Dr. Martin Luther King Jr. once said, “Darkness cannot drive out darkness; only light can do that. Hate cannot drive out hate; only love can do that.” During his lifetime, Dr. King focused on love by fighting for equality for all and driving out hatred through his work throughout the civil rights movement.
On Tuesday, Jan. 16, 2018, CRSM students, staff and faculty gathered for an all-school liturgy to celebrate that legacy of service and the dreams of the civil rights activist – and their own! An annual tradition at CRSM, the prayer service also marked the 50th anniversary of Dr. King’s assassination and was celebrated in the Protestant worship tradition of the African Methodist Episcopal (AME) Church.

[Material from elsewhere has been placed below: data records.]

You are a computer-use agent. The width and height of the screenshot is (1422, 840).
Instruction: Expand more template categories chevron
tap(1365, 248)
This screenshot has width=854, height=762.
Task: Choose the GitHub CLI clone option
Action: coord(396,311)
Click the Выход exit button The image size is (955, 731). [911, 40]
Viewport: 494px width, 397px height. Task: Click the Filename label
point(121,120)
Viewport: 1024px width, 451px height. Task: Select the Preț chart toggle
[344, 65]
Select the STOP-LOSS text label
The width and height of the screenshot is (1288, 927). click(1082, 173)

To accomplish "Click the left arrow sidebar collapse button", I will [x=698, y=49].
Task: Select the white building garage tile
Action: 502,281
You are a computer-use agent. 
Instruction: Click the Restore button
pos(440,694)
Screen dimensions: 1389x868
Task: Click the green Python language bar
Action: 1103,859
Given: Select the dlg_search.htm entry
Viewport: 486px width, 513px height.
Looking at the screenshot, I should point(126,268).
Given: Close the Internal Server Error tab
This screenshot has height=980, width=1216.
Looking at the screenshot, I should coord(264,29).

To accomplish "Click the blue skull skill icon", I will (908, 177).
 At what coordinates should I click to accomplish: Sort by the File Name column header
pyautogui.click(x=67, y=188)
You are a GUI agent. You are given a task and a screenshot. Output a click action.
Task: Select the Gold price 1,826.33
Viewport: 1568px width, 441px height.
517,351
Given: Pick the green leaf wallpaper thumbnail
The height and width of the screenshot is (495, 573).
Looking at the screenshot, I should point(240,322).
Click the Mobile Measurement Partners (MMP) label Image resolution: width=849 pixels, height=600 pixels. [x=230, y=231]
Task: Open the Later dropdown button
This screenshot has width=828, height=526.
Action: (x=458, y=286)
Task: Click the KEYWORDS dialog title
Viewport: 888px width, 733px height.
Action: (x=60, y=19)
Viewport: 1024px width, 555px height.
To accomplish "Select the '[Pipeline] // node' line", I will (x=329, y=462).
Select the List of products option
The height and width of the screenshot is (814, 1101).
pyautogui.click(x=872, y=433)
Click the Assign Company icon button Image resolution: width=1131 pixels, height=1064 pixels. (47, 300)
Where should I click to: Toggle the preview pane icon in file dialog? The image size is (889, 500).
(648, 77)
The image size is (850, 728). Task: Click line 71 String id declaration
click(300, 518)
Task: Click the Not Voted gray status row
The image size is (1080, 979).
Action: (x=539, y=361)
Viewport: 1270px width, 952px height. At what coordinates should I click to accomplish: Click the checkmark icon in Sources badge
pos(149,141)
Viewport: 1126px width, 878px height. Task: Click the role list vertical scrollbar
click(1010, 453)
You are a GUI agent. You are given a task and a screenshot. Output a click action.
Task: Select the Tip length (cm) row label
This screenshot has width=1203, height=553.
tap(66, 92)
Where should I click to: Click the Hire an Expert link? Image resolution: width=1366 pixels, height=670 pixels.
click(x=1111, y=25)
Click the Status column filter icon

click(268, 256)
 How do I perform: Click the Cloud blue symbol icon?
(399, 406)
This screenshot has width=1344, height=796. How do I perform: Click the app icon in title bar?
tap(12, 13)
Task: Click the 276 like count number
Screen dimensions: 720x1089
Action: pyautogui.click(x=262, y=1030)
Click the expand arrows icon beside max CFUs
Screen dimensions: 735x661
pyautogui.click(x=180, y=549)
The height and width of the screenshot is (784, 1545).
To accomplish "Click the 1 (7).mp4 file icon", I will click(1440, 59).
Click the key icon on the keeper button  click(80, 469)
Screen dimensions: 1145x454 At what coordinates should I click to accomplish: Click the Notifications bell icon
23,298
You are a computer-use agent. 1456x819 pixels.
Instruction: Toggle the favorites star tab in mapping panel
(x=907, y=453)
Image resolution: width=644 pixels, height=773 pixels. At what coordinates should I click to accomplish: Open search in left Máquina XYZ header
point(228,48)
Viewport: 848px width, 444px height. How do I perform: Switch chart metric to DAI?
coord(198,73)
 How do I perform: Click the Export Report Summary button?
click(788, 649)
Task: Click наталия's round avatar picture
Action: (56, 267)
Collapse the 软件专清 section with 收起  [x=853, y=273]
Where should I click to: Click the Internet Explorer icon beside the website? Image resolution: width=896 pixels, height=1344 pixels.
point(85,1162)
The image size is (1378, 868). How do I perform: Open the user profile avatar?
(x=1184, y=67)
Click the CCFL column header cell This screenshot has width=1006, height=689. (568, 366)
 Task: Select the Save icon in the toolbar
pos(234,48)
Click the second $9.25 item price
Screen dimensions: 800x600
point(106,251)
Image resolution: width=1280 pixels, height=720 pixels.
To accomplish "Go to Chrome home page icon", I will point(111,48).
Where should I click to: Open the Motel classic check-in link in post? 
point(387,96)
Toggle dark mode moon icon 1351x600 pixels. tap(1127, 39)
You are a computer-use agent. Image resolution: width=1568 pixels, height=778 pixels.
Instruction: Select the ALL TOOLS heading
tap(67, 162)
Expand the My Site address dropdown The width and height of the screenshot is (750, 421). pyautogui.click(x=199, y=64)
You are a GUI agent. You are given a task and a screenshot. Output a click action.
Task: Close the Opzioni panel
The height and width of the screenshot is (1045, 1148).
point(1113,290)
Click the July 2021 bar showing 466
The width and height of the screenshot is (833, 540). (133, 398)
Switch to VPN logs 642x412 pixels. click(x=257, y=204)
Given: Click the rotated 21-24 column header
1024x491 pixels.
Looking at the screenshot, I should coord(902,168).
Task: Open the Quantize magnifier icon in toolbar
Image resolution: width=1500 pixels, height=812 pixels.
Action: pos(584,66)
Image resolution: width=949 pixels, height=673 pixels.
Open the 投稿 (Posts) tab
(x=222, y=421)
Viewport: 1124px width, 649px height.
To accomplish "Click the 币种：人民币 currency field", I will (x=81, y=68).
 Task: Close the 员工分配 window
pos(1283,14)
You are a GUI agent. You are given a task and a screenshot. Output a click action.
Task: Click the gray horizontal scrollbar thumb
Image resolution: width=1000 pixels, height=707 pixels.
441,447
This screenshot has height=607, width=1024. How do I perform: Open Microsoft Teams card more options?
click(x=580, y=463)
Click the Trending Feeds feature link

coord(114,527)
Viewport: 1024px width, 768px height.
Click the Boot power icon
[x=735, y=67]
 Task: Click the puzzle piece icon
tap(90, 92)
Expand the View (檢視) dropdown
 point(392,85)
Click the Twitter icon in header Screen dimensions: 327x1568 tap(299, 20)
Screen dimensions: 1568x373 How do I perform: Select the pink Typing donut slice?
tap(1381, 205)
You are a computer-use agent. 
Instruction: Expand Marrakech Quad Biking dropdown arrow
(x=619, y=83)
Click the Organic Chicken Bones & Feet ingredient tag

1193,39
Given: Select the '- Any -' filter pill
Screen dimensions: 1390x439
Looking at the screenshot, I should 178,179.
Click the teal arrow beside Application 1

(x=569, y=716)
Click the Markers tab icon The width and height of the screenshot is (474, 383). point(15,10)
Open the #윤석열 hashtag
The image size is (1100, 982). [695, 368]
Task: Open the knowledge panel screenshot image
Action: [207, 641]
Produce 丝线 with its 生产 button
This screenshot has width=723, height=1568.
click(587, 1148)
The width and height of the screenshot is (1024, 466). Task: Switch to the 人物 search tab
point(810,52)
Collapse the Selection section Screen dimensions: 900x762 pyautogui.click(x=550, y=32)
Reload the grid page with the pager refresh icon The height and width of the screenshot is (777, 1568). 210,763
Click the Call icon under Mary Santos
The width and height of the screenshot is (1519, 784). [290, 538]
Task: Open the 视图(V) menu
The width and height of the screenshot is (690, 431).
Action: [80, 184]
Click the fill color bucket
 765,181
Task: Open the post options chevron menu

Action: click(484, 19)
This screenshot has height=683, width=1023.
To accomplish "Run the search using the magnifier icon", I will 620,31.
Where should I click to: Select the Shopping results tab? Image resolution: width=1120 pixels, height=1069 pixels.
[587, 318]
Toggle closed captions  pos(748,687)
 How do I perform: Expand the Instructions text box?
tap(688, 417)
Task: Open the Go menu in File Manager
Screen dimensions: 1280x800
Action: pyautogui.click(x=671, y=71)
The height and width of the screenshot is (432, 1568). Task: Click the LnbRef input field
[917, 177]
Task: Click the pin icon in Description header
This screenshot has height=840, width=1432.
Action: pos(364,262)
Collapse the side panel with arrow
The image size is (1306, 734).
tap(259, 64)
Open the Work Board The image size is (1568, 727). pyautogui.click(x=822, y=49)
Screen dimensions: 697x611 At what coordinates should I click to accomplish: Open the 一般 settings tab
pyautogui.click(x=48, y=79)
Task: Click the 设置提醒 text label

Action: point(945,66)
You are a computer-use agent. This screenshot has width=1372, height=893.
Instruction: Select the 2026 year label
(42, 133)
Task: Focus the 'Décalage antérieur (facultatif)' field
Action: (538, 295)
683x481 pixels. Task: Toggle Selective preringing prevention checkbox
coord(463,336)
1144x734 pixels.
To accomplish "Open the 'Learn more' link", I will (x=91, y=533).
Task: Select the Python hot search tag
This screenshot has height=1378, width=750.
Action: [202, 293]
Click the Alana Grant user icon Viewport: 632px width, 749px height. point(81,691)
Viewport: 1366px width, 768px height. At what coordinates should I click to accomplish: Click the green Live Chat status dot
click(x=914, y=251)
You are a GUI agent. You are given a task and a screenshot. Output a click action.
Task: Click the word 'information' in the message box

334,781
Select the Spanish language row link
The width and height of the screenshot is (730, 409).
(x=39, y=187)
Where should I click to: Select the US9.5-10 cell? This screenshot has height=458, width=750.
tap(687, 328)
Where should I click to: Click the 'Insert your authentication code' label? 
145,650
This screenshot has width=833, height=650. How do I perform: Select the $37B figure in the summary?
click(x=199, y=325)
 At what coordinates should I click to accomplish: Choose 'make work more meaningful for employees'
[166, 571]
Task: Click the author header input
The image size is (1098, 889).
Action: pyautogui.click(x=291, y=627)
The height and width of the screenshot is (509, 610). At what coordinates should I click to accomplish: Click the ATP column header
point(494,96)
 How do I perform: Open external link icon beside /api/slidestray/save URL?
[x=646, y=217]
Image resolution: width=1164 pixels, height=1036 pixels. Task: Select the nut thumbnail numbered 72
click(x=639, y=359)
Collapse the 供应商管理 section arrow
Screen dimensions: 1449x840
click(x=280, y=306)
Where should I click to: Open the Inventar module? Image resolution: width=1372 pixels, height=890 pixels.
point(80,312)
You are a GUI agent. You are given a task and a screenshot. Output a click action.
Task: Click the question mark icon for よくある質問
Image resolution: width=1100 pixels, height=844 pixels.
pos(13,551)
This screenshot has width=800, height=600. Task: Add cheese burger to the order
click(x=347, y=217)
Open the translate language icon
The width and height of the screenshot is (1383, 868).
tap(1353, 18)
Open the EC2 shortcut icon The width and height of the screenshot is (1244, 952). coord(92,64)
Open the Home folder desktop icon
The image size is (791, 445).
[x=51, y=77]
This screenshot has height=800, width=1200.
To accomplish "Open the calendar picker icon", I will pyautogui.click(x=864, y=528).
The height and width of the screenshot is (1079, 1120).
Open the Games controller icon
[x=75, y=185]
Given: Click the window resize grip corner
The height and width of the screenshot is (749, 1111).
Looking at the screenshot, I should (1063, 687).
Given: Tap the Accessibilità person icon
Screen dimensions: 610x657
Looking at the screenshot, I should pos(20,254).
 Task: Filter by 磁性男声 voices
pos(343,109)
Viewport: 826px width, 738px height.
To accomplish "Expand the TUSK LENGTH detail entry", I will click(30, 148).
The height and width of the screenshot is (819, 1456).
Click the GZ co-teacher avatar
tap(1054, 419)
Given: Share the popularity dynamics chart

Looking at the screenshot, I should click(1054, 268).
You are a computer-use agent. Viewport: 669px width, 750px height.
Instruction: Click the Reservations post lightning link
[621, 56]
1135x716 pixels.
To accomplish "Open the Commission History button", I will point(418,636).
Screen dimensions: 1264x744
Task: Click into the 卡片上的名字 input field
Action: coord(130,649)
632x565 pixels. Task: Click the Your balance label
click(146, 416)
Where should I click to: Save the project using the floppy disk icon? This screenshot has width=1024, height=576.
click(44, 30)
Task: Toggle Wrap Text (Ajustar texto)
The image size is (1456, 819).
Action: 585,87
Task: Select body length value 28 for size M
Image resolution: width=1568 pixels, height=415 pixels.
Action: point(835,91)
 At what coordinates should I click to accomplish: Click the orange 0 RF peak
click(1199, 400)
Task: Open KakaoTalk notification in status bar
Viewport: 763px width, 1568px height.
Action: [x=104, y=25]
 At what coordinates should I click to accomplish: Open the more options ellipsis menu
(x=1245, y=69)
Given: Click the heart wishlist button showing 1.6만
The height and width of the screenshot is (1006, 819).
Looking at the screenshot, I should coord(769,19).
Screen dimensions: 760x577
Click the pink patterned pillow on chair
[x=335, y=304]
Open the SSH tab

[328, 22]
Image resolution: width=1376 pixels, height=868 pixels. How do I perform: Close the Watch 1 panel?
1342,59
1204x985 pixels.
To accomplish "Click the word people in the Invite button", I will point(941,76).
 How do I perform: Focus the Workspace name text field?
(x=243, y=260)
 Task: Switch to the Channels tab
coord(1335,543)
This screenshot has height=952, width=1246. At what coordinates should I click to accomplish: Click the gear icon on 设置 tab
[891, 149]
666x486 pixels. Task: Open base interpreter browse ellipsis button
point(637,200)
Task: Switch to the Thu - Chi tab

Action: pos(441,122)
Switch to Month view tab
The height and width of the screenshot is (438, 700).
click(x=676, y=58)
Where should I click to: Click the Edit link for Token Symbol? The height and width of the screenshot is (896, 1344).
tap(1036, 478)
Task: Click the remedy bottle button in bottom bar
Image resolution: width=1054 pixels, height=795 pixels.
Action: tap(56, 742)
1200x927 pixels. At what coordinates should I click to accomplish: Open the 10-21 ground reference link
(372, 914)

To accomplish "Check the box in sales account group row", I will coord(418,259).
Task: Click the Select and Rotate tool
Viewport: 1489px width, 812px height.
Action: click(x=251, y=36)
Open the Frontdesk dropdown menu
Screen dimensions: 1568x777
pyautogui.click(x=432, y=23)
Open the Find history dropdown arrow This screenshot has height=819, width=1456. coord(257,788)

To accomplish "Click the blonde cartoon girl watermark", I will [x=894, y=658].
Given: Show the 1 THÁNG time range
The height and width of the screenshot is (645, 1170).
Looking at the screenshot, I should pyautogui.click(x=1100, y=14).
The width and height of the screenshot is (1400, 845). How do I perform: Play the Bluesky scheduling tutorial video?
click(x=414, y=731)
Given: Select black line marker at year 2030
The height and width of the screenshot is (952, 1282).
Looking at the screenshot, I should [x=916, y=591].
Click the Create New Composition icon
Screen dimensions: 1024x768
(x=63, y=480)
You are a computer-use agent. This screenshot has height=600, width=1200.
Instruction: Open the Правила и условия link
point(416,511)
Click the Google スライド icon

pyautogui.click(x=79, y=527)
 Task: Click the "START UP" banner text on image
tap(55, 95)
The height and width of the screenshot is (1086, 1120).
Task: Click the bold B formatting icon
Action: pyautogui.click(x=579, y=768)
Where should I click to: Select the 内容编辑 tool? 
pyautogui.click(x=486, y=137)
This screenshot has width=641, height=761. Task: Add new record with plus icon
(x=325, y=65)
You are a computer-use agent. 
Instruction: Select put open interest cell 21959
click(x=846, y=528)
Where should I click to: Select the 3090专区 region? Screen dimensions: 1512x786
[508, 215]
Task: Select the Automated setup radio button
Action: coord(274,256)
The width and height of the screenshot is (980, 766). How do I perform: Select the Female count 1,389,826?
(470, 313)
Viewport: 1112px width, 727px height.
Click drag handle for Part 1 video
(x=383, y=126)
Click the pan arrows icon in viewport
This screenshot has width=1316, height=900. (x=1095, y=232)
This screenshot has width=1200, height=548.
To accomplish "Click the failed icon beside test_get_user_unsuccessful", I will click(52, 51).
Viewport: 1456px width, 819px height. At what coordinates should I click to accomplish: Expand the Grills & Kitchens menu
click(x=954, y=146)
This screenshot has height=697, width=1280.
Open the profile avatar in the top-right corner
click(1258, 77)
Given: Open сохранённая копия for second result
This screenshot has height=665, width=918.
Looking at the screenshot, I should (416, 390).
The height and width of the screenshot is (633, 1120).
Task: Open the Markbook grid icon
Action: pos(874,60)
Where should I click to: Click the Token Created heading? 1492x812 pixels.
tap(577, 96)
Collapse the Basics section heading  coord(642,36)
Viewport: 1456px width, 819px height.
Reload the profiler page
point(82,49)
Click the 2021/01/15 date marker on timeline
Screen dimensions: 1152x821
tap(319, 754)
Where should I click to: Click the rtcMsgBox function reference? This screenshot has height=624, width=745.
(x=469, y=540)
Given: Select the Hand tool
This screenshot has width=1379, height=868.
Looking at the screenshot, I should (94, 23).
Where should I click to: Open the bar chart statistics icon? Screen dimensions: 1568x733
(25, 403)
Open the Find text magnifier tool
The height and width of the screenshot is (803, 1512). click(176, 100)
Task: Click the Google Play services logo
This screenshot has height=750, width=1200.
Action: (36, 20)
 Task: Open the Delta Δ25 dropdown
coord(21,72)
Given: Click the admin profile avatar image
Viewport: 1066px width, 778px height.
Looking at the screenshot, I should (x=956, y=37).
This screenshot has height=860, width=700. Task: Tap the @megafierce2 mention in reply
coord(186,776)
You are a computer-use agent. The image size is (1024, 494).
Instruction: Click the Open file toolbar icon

“It’s something we need to live out daily,” said Rev. Pierre Edmonds, pastor of Eternal Flame AME Church in North Chicago and CRSM Dean of Students. “Today we are embracing, recognizing and celebrating diversity by honoring our differences and similarities. Dr. King is a modern-day prophet who inspires and moves us into action.”
“Life’s most persistent and urgent question, and one I will ask you from today forward is: ‘What are you doing for others?’” added Edmonds.
Tapping into the minds of dreamers, guest speaker Rev. Katrese Kirk, pastor of Coleman Chapel AME Church in Kenosha, encouraged students to hold on to their dreams and to push back against challenges and difficult times.
“Dreams are more important than ever during these challenging and difficult times,” she said. “The moment you find your dreams escaping, I want you to use this mantra: ‘I could let these dream-killers kill my self-esteem, or use my faith as the steam to power my dreams.’”
Calling the civil rights activist, “our other Saint Martin,” Jim Dippold, director of campus ministry, said: “Dr. King is an incredibly important modern-day prophet of God who calls and inspires us to be people of prayer and people for others.”
Pianist and soloist Rev. Tyrrell Winfrey from First Baptist Church in North Chicago and saxophonist Brother Khalid Jernigan led the music for the second year, and soloist Rev. Marie Bryant, who sang in 2013, returned as well.